Carbon tears

In Focus

Din Muhammad Shibly
06 November, 2021, 12:30 pm
Last modified: 06 November, 2021, 01:57 pm

Bangladesh is one of the most affected countries by the impacts of climate change. According to the Global Climate Risk Index 2021, Bangladesh ranks 7th among the most impacted countries because of extreme weather events. 

Bangladesh is already experiencing the consequences of climate change through sea-level rise, cyclones, saltwater intrusion, erratic rainfall, floods, riverbank erosion, landslides in the Chittagong Hill Tracts (CHT) and increased deaths due to lightning. 

These climatic factors and impacts of climate change affect people's accessibility to food, water, and energy as well as health and livelihood security, causing human displacement and migration.

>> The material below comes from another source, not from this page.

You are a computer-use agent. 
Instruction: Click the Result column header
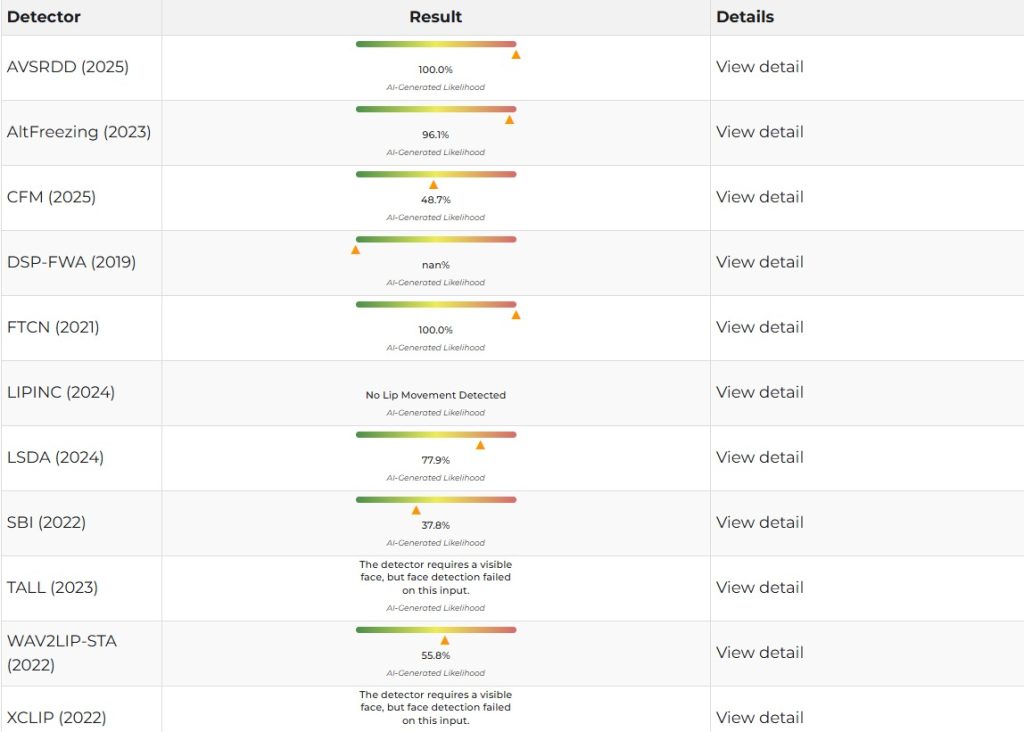click(436, 17)
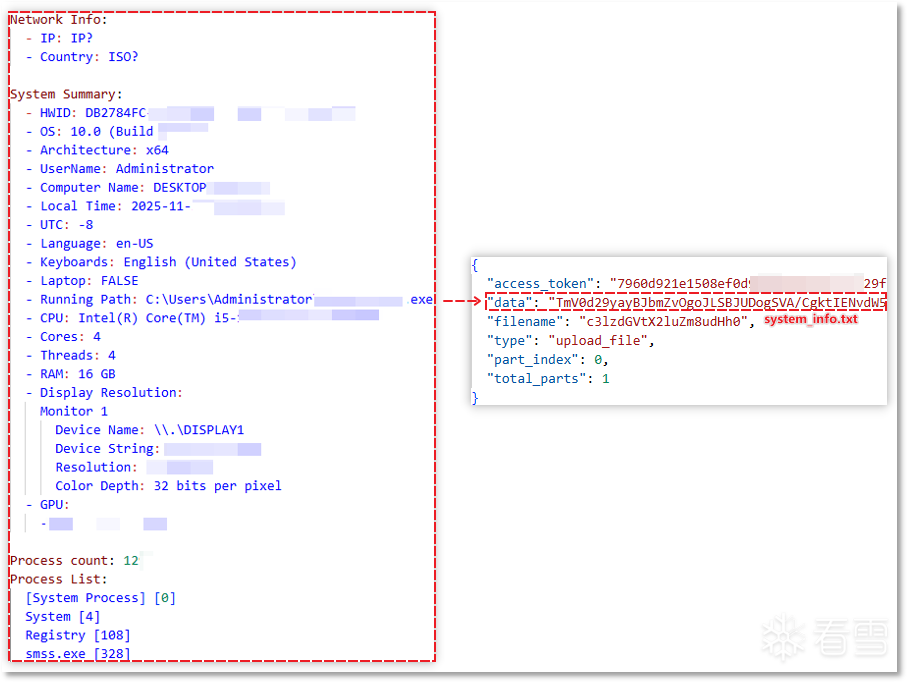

Bangladesh is one of the top five populated nations in low-lying coastal areas. Unless the existing coastal embankments are strengthened and new ones are built, sea-level rise could displace millions of coastal people and have huge adverse impacts on livelihoods and long-term health conditions of the population.

I have traversed the entirety of Bangladesh for 17 years to understand the most profound impact of climate change. In my quest to highlight these impacts on land, people and livelihood, I utilise my documentary photography expertise and techniques. 

Photographed by me, here is a glimpse of the devastation faced by the country's most disaster-prone areas. A small part of his work has been published namely 'Carbon Tears' by the support of UNDP Bangladesh recently.

People moving from one place to another due to river erosion feel like they have just been separated from umbilical cords. Aslampur, Char Fashion, Bhola, February 15, 2016.
Gabura, a village in south-western Satkhira district, saw saline water trapped permanently after cyclone Aila (2009).
Muhammad Yasin (9) used to go to this school. The school is abandoned since 2015.
The deadly cyclone Sidr (2007) devastated one-third of the Sundarbans – the largest contiguous mangrove forest in the world and a UNESCO world heritage site. The same devastation was repeated in 2009 by cyclone Aila.
Dhaka, the capital of Bangladesh is now one of the world’s most populous cities. Around five thousand climate-induced internally displaced people get added to the city every year as permanent residents.
File photo. Photo: Noor-A-Alam/TBS
The island that emerged on the Bay of Bengal with the deposit of silt for the last 100 years, is already on the verge of extinction, triggered by the rise of the sea level due to global warming, Dhalchar, Cha.
The sight of “Jhulonto Para” beside the Shibsha river adjacent to Sundarbans may frighten everyone, 2018.

Din Muhammad Shibly has been working as a documentary photographer since 2003. His prime area of interest in photography encompasses environmental and socio-political issues. Shibly is the founding principal of "Chhaya Institute of Communication and Photography" and the editor of a photography-based newspaper "Aalo".